EasyREG: Easy Depth-Based Markerless Registration and Tracking using Augmented Reality Device for Surgical Guidance
Journal:
arXiv
Published Date:
Apr 13, 2025
Abstract
The use of Augmented Reality (AR) devices for surgical guidance has gained
increasing traction in the medical field. Traditional registration methods
often rely on external fiducial markers to achieve high accuracy and real-time
performance. However, these markers introduce cumbersome calibration procedures
and can be challenging to deploy in clinical settings. While commercial
solutions have attempted real-time markerless tracking using the native RGB
cameras of AR devices, their accuracy remains questionable for medical
guidance, primarily due to occlusions and significant outliers between the live
sensor data and the preoperative target anatomy point cloud derived from MRI or
CT scans.

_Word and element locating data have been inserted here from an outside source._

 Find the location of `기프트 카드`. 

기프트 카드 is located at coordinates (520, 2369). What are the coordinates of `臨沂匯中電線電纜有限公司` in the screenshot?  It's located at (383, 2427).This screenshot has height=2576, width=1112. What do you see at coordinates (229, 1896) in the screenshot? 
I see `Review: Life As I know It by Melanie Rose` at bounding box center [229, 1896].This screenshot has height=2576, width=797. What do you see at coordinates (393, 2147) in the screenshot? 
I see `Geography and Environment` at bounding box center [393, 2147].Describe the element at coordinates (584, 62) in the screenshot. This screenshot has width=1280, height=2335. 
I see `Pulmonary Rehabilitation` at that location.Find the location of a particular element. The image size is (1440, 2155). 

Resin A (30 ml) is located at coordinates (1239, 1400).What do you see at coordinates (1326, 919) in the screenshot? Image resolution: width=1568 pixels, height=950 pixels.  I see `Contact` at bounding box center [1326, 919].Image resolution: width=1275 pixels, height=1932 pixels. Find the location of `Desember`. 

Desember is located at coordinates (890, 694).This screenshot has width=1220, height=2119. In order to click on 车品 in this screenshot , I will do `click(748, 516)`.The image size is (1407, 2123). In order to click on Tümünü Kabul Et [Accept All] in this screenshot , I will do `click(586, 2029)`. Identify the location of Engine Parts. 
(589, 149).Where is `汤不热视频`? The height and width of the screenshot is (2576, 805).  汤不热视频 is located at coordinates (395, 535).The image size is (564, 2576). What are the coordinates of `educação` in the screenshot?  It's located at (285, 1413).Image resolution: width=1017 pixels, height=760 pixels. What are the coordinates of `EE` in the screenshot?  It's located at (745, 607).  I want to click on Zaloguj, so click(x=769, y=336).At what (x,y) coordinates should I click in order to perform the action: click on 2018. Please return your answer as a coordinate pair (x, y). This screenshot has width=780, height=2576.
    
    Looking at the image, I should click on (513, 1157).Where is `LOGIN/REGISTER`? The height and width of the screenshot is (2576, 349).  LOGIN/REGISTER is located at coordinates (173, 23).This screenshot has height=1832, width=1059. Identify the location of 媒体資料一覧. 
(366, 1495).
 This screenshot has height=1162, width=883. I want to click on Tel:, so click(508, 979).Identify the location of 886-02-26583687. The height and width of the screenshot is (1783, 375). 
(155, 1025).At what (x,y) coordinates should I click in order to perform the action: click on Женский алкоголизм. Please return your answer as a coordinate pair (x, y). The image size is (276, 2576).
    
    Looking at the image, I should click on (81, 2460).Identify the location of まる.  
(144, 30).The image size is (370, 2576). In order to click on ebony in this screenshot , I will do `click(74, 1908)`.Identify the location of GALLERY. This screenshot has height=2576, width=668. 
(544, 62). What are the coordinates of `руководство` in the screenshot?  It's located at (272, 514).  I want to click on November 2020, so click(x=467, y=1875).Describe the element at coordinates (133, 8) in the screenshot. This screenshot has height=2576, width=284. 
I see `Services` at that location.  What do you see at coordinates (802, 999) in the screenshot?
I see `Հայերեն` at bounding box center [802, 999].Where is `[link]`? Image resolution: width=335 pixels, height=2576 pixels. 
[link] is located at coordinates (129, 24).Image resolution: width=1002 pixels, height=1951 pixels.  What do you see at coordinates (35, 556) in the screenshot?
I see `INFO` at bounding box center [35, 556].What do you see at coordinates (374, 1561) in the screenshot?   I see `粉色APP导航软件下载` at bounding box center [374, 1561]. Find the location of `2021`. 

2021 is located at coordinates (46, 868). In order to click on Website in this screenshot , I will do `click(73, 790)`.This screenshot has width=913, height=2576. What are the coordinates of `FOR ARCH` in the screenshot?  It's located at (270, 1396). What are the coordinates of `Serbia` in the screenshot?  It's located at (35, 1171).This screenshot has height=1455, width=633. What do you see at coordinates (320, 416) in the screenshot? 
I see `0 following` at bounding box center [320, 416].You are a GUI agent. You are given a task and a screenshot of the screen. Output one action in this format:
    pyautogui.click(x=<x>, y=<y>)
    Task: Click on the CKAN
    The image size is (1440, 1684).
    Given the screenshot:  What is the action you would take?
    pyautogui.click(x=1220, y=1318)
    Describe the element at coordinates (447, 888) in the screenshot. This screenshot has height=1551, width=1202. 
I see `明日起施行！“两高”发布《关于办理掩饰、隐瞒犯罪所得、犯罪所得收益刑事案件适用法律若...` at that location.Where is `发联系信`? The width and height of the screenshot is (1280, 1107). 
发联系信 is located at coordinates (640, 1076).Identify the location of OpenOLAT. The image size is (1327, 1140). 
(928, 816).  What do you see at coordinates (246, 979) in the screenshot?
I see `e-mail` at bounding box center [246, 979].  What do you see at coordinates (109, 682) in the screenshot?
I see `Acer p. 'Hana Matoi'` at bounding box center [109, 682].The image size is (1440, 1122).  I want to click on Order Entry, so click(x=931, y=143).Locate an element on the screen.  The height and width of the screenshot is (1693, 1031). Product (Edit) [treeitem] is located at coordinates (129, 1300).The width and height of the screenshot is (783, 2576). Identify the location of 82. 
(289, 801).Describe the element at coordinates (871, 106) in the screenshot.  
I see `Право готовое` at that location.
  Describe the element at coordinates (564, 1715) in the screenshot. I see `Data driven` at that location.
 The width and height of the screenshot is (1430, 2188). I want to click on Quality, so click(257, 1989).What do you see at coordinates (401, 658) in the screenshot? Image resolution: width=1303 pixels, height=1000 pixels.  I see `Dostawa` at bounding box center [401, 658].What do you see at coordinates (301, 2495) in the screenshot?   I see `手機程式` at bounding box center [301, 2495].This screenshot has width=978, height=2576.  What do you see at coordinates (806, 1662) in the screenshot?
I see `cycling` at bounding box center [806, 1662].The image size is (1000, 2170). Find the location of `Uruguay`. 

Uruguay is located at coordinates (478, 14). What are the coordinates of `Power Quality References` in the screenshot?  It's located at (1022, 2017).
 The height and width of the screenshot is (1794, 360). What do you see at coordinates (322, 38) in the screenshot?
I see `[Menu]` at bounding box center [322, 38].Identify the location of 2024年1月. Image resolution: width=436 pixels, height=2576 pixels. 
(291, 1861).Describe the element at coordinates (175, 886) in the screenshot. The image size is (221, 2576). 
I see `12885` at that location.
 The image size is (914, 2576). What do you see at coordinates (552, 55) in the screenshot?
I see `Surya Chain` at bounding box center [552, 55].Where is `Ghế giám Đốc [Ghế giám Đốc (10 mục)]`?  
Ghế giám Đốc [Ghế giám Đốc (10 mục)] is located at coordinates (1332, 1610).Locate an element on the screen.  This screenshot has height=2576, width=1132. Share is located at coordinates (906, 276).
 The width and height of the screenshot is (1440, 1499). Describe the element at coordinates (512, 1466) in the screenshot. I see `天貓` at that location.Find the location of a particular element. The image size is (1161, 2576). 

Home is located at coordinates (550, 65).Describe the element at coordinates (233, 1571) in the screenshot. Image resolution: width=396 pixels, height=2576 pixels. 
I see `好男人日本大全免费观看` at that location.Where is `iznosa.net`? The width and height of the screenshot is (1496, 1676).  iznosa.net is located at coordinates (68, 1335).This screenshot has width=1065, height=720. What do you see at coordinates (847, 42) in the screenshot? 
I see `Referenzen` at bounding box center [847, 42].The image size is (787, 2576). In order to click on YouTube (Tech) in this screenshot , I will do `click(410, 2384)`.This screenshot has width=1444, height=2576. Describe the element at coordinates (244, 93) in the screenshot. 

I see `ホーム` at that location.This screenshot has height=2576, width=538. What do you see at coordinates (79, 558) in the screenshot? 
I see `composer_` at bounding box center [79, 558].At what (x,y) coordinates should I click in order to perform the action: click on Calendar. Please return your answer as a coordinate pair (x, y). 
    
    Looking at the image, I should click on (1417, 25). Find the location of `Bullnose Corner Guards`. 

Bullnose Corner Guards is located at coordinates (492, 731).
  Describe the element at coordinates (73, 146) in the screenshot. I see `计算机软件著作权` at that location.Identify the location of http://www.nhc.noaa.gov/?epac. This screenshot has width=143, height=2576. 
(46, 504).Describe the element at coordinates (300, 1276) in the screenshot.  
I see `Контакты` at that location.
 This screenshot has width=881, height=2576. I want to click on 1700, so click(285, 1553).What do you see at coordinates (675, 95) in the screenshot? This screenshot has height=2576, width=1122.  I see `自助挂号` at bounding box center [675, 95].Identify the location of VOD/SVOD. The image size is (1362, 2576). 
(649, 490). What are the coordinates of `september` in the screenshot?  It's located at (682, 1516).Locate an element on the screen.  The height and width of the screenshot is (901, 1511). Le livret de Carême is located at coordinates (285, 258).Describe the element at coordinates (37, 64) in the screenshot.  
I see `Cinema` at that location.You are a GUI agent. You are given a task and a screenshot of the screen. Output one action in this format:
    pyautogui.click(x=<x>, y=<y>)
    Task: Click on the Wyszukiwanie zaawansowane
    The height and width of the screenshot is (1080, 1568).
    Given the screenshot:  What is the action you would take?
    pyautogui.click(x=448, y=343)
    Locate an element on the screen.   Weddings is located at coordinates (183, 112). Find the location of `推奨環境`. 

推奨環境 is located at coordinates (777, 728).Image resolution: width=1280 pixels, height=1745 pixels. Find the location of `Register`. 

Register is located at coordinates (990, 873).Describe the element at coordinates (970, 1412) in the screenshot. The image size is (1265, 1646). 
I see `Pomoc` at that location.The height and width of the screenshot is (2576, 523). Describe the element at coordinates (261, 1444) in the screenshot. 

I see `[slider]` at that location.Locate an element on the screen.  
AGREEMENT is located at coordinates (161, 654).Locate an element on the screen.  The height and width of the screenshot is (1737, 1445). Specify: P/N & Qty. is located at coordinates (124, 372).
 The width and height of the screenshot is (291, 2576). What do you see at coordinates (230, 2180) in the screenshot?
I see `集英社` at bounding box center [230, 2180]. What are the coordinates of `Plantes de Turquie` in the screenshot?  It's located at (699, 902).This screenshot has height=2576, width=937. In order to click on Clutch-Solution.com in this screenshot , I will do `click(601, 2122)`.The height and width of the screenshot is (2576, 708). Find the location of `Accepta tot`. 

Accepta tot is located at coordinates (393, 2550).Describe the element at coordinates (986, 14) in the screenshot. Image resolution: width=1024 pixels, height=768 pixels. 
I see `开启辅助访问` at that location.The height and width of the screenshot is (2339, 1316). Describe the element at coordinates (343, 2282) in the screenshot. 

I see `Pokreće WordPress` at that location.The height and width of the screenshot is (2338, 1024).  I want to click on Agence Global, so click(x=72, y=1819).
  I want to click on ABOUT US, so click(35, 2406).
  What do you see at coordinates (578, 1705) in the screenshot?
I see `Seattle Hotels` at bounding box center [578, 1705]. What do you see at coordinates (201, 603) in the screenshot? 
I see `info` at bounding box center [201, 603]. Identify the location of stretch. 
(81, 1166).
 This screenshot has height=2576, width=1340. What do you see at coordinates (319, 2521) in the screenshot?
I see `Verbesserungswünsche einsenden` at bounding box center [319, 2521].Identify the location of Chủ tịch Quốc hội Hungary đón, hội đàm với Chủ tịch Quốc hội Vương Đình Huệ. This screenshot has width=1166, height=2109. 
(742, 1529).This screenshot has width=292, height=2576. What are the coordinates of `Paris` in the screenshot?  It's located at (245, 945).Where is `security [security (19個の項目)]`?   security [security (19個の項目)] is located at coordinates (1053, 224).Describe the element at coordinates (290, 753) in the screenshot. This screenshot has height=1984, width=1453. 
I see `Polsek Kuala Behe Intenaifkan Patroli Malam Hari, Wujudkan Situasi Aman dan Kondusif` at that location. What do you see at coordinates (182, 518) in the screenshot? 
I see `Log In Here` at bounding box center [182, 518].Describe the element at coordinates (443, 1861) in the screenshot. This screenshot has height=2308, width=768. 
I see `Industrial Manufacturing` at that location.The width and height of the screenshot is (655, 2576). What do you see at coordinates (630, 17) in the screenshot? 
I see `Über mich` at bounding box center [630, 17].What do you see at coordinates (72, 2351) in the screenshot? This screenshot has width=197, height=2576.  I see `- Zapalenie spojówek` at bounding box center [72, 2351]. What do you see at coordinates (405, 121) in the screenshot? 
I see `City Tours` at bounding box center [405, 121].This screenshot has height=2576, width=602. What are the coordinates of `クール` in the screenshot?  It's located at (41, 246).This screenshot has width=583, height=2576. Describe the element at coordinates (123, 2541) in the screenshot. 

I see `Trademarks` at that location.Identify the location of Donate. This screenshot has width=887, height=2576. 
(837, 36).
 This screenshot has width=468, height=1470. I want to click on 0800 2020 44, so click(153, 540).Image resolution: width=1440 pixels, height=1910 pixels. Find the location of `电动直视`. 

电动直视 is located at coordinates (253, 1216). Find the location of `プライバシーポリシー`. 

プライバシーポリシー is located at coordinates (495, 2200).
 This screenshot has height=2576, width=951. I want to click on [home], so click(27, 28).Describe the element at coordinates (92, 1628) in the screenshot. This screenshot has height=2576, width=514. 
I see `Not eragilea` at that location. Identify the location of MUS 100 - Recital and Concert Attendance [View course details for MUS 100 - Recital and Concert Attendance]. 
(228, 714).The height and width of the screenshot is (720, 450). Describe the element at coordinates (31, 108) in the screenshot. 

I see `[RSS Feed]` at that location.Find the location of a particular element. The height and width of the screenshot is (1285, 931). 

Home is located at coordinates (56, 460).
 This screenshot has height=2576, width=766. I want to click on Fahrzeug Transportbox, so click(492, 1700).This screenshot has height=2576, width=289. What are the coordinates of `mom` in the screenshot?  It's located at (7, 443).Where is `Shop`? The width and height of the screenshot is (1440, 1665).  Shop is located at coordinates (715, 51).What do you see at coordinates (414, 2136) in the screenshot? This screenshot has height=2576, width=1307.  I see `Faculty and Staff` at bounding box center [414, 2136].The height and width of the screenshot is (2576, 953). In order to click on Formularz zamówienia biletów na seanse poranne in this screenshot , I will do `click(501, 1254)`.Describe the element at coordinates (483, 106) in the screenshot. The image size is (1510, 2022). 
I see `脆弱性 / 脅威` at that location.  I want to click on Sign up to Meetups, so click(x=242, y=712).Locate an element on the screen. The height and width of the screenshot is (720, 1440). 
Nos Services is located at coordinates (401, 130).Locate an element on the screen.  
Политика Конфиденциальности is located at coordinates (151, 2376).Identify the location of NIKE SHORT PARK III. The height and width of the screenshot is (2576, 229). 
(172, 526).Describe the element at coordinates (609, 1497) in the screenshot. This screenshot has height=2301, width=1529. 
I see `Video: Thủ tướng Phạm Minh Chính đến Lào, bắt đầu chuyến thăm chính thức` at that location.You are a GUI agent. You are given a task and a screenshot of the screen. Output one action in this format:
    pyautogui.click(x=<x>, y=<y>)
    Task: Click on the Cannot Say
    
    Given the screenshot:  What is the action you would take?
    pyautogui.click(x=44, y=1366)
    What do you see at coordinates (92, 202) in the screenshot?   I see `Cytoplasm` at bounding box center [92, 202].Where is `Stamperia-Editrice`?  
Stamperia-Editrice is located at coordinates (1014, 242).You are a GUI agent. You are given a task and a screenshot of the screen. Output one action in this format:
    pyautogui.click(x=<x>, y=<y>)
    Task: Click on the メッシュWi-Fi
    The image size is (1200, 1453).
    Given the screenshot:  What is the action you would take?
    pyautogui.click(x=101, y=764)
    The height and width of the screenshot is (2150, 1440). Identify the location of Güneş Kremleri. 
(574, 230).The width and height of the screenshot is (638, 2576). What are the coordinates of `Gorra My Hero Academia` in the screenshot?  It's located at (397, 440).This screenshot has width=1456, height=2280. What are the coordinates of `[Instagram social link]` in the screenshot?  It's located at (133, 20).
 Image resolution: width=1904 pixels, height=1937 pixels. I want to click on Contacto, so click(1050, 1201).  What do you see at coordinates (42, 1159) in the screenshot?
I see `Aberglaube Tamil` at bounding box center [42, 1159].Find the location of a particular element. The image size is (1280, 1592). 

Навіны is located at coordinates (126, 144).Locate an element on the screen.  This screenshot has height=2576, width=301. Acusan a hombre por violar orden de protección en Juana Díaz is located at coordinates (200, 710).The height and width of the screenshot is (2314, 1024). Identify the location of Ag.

In this work, we present a markerless framework that relies only on
the depth sensor of AR devices and consists of two modules: a registration
module for high-precision, outlier-robust target anatomy localization, and a
tracking module for real-time pose estimation. The registration module
integrates depth sensor error correction, a human-in-the-loop region filtering
technique, and a robust global alignment with curvature-aware feature sampling,
followed by local ICP refinement, for markerless alignment of preoperative
models with patient anatomy. The tracking module employs a fast and robust
registration algorithm that uses the initial pose from the registration module
to estimate the target pose in real-time. We comprehensively evaluated the
performance of both modules through simulation and real-world measurements. The
results indicate that our markerless system achieves superior performance for
registration and comparable performance for tracking to industrial solutions.
The two-module design makes our system a one-stop solution for surgical
procedures where the target anatomy moves or stays static during surgery.